17-year-old skater, Ilia Malinin, is the first and only skater to land a quadruple axel in competition.

RESTON, Va. — Nicknamed the "Quad God," Ilia Malinin from Northern Virginia is the first and only skater to land a quadruple axel in competition.

“I’m still shocked sitting here. It doesn’t feel real that what I did in Lake Placid is actually what happened," said Malinin.

It was during his skate at the U.S. Classic in Lake Placid, New York in September, when Malinin went for the quadruple axel for the first in competition and landed it. 

"When I landed it, I'll be completely honest, it wasn't the landing I was looking for because I'm really picky on those little things. But, I mean, I get that it's a world's first so I can't really be that disappointed about that," said Malinin.

At 17 years old, Malinin became the first in figure skating history to land a quad axel in competition, and it's a moment he's still trying to let sink in. "I'm still trying to take in the fact that I can even land it in practice," joked Malinin.

For four hours a day, six days a week, Malinin is practicing on the ice at SkateQuest in Reston, Virginia, coached by two Olympians, Tatiana and Roman, who also happen to be his parents. 

“I’m very grateful that they became coaches,” said Malinin.
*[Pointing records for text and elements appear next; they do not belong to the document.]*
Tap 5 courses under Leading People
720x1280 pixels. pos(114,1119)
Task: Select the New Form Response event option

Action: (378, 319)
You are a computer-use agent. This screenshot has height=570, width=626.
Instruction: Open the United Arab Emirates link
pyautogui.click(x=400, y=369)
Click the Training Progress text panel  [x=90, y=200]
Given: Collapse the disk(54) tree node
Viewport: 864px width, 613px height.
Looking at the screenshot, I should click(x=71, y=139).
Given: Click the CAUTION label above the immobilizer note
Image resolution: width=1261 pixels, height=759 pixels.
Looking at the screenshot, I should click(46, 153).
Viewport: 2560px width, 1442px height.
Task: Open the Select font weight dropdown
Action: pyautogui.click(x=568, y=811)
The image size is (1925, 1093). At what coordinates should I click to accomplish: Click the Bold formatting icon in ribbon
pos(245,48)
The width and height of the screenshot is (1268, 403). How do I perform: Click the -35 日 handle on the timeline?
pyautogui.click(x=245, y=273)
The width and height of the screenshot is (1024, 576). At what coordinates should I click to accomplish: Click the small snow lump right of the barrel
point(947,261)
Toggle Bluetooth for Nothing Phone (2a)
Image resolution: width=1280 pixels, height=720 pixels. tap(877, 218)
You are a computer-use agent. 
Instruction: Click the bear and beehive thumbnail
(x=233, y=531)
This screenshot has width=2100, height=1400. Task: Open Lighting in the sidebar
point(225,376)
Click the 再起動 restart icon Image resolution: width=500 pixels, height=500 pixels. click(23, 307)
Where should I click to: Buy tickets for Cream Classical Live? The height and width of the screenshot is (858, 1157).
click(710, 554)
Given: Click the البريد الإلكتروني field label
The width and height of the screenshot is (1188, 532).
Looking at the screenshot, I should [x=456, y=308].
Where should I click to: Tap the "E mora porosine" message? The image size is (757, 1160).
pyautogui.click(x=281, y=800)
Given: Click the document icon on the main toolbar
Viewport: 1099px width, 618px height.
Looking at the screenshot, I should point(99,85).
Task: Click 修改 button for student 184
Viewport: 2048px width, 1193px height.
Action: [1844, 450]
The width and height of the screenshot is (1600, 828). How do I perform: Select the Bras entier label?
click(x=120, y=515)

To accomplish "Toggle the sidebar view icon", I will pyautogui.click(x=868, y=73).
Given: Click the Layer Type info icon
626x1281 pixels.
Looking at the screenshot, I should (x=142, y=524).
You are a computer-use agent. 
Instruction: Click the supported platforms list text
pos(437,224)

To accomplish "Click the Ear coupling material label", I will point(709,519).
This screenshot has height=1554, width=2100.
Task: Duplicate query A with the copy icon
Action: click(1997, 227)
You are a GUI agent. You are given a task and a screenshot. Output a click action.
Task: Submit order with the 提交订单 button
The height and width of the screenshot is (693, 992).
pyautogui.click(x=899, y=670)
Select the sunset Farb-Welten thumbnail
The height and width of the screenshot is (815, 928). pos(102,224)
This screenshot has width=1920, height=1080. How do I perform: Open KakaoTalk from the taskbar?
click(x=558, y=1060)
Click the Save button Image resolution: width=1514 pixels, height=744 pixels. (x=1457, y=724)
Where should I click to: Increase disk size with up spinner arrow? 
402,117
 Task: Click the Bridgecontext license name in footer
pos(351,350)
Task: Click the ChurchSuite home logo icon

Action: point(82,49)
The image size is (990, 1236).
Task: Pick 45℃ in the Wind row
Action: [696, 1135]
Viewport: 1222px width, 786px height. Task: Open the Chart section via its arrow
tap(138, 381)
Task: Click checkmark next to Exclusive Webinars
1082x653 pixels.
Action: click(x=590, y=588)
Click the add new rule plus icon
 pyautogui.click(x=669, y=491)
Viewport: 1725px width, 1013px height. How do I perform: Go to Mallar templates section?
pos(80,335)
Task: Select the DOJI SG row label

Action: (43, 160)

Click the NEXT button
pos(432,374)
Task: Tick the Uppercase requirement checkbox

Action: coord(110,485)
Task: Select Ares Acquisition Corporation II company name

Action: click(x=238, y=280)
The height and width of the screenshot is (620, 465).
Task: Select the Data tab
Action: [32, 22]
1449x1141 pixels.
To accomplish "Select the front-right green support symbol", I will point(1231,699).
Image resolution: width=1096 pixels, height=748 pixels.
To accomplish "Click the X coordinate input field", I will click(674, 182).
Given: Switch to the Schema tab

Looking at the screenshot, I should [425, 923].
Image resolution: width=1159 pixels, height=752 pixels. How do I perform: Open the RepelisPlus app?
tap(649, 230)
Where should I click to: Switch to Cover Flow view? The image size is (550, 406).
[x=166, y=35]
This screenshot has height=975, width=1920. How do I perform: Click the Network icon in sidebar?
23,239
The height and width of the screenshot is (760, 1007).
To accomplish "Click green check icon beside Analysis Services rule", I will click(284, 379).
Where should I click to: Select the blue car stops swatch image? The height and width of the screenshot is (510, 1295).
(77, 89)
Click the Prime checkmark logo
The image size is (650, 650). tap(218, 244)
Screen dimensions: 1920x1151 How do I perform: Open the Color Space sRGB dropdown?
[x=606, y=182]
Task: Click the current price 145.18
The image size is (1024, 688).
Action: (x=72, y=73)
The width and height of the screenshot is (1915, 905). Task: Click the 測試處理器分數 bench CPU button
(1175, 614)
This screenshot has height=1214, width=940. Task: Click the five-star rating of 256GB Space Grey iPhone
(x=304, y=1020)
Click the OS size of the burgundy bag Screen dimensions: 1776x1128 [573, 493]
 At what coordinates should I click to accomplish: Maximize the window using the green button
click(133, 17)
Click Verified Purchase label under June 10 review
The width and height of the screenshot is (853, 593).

When his parents competed in the Olympics, they skated for Uzbekistan, but have raised Malinin in Virginia, and he has dreams of skating for Team USA in 2026. 

“I've been dreaming about being in the Olympics for a while now. It's a childhood dream of mine, especially since my parents are Olympians, two-time Olympians, so I hope to continue that family tradition,” said Malinin.

Malinin is a high school senior at George C. Marshall. He goes to school every morning and skates every afternoon. Traveling for competitions can be challenging with his studies, but his teachers are understanding of his unconventional extracurricular activities. 

"I always let my teachers know when I'm leaving or when I can't do work," Malinin said. "They've been pretty lenient with all of it, and they are always like, 'If you need any help or extension on a due date,' they are always happy to work with me."

Since he first landed the quad axel at the U.S. Classic, he's done it again at the 2022 Skate America competition last month. Now, he's working toward a quintuple axel. 

“Since I’ve landed the quad axel, I feel like it’s possible to do quint. So I think now is to focus on myself actually doing most of the work on the pole harness, instead of my dad lifting me up in the air and I’m just spinning around," said Malinin. 

When he practices those jumps, he begins to perfect his craft while attached to a pole harness that his father controls. 

For Malinin, practice does make perfect, or at least it makes history. While his biggest goal ahead is to make the 2026 Olympic team, Malinin says his first goal is to graduate high school in 2023.